Segment Start: THE DATA
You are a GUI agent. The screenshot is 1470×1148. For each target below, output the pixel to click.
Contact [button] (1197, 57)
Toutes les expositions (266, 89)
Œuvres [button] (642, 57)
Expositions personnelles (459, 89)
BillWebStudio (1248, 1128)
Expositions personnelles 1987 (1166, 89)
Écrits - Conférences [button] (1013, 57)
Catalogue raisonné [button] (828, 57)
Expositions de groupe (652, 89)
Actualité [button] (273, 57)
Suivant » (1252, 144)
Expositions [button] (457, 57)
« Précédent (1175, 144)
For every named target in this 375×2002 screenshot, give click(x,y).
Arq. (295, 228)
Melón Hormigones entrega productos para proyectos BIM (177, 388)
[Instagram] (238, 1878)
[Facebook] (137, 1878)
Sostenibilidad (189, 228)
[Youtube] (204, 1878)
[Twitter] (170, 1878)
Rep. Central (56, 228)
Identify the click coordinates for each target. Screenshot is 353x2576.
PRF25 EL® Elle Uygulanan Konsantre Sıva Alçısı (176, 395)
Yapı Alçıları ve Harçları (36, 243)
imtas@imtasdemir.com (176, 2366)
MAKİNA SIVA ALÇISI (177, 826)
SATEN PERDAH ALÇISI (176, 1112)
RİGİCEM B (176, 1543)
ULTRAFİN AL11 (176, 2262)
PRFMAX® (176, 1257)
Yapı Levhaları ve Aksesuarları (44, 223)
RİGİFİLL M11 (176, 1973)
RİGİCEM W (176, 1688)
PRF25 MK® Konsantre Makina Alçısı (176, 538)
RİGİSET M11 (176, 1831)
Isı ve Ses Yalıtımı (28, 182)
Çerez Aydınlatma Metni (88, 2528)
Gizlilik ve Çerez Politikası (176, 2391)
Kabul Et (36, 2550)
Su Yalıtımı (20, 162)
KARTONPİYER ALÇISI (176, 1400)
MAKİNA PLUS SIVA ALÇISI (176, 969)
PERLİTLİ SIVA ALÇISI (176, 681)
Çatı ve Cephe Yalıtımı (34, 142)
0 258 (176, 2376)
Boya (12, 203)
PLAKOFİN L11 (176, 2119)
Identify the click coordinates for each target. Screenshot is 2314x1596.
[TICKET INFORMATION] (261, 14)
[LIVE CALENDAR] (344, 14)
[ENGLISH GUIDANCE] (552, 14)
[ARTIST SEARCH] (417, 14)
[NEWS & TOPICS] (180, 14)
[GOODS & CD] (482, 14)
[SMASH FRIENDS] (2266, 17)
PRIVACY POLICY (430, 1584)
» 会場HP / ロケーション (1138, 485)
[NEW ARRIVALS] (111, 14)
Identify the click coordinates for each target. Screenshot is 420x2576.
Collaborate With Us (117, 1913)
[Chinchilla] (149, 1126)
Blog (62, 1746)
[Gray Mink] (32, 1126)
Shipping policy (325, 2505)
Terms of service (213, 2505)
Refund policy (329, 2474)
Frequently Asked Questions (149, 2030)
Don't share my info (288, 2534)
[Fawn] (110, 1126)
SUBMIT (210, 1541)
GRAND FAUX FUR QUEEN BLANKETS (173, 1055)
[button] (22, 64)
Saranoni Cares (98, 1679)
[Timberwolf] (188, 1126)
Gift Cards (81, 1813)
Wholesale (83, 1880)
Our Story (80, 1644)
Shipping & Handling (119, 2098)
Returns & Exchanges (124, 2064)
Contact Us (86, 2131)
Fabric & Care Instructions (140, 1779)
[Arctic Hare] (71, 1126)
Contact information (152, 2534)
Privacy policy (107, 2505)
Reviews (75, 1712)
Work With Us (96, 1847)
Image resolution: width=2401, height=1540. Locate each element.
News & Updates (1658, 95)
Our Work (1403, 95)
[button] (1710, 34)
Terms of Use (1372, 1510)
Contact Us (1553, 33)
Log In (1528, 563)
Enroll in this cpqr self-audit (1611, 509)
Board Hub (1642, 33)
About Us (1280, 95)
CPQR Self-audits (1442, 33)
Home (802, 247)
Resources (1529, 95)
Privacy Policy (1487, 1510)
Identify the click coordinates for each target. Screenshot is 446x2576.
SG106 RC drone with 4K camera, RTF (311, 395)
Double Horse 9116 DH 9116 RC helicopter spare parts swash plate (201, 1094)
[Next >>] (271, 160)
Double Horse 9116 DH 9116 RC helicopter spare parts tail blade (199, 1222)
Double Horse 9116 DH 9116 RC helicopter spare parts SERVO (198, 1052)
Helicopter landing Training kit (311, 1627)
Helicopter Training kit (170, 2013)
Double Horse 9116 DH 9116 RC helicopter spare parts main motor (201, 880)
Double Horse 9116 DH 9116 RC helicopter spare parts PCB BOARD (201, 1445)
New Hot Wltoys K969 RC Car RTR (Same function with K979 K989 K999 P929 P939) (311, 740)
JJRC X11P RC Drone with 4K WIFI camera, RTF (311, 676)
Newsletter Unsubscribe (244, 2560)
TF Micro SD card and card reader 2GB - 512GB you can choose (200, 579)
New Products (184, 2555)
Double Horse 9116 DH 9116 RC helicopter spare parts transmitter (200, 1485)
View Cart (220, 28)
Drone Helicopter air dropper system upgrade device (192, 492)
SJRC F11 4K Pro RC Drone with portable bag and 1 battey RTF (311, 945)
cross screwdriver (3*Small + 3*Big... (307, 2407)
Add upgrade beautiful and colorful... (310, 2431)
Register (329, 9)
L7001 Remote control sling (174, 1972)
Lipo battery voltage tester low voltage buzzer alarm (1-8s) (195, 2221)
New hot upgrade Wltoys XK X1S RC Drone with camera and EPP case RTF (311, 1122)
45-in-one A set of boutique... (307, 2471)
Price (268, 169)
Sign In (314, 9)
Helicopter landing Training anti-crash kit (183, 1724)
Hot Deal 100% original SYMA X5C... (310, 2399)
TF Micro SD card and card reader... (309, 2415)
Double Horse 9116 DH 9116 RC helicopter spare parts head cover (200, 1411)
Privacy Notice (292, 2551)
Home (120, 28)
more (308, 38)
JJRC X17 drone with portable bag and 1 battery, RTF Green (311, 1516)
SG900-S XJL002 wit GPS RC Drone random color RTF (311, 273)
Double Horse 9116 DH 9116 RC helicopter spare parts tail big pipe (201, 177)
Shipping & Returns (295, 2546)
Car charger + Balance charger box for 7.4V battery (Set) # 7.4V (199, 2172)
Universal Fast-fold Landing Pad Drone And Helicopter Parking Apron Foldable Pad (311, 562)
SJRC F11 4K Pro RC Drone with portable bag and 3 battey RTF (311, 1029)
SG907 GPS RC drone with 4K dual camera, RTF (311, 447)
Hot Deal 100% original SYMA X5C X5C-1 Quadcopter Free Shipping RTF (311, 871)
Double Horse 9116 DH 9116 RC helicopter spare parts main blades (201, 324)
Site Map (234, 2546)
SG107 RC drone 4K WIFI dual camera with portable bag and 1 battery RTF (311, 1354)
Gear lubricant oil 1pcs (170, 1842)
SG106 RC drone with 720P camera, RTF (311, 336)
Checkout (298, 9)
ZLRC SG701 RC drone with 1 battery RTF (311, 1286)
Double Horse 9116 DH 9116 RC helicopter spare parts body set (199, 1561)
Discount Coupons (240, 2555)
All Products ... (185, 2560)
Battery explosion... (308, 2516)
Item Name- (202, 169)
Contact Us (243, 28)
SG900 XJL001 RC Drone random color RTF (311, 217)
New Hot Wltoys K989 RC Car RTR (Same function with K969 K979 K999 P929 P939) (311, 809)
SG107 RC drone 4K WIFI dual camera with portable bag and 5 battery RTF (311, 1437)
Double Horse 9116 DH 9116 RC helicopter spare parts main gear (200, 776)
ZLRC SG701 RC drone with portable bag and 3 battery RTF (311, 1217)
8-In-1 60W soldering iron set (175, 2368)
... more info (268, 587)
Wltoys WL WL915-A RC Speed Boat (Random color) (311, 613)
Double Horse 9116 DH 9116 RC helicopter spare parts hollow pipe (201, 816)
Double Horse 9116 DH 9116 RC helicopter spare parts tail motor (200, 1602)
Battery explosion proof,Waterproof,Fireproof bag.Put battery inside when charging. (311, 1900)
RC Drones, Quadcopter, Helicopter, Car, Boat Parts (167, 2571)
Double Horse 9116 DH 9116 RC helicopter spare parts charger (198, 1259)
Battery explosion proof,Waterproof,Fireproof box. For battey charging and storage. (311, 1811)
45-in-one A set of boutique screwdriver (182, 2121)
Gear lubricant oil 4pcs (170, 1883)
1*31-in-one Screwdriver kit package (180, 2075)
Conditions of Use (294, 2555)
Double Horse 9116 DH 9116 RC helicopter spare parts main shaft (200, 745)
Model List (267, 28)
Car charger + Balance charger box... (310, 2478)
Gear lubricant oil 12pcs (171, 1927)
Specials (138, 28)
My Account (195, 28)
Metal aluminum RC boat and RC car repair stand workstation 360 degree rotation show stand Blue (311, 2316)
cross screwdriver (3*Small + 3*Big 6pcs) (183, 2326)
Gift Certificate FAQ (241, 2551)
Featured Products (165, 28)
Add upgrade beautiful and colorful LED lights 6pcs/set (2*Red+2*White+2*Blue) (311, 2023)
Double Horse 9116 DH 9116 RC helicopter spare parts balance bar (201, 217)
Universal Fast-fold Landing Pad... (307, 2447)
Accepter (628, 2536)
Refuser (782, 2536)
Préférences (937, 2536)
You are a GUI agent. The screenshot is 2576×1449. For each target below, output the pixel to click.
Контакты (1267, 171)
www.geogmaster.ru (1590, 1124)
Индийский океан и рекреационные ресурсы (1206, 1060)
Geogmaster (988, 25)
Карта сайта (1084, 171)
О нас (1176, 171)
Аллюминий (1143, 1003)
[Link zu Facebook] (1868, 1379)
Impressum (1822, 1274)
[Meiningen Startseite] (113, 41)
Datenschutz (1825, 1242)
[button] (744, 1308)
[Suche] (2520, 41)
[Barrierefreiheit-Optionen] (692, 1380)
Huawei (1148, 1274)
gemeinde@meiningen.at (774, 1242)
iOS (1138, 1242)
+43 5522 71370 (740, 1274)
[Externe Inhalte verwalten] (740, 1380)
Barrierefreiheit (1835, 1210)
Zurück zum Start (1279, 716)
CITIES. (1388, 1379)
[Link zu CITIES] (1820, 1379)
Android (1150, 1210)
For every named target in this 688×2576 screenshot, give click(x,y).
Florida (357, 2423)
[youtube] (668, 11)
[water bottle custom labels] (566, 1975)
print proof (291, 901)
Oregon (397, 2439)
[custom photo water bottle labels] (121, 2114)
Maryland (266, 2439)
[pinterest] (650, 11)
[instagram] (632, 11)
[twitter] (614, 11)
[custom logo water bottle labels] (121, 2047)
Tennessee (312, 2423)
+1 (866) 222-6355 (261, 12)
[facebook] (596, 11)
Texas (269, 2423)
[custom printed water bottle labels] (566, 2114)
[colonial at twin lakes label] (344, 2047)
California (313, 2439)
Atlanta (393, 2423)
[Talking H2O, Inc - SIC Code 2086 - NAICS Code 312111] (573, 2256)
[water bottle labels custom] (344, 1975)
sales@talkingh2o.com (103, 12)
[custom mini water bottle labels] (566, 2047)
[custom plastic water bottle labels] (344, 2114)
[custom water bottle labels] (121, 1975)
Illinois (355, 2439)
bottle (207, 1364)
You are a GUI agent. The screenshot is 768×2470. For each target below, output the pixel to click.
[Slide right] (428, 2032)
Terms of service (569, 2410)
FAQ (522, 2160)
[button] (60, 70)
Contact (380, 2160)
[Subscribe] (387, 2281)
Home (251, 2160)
Segment End: THE DATA
● **WHAT TO WORK ON**
From the records above, repeat exactly the lines from the one with "45-in-one A set of boutique screwdriver" through the one with "CITIES. (1388, 1379)", both included.

● **REPLY TO THE TASK**
45-in-one A set of boutique screwdriver (182, 2121)
Gear lubricant oil 4pcs (170, 1883)
1*31-in-one Screwdriver kit package (180, 2075)
Conditions of Use (294, 2555)
Double Horse 9116 DH 9116 RC helicopter spare parts main shaft (200, 745)
Model List (267, 28)
Car charger + Balance charger box... (310, 2478)
Gear lubricant oil 12pcs (171, 1927)
Specials (138, 28)
My Account (195, 28)
Metal aluminum RC boat and RC car repair stand workstation 360 degree rotation show stand Blue (311, 2316)
cross screwdriver (3*Small + 3*Big 6pcs) (183, 2326)
Gift Certificate FAQ (241, 2551)
Featured Products (165, 28)
Add upgrade beautiful and colorful LED lights 6pcs/set (2*Red+2*White+2*Blue) (311, 2023)
Double Horse 9116 DH 9116 RC helicopter spare parts balance bar (201, 217)
Universal Fast-fold Landing Pad... (307, 2447)
Accepter (628, 2536)
Refuser (782, 2536)
Préférences (937, 2536)
You are a GUI agent. The screenshot is 2576×1449. For each target below, output the pixel to click.
Контакты (1267, 171)
www.geogmaster.ru (1590, 1124)
Индийский океан и рекреационные ресурсы (1206, 1060)
Geogmaster (988, 25)
Карта сайта (1084, 171)
О нас (1176, 171)
Аллюминий (1143, 1003)
[Link zu Facebook] (1868, 1379)
Impressum (1822, 1274)
[Meiningen Startseite] (113, 41)
Datenschutz (1825, 1242)
[button] (744, 1308)
[Suche] (2520, 41)
[Barrierefreiheit-Optionen] (692, 1380)
Huawei (1148, 1274)
gemeinde@meiningen.at (774, 1242)
iOS (1138, 1242)
+43 5522 71370 (740, 1274)
[Externe Inhalte verwalten] (740, 1380)
Barrierefreiheit (1835, 1210)
Zurück zum Start (1279, 716)
CITIES. (1388, 1379)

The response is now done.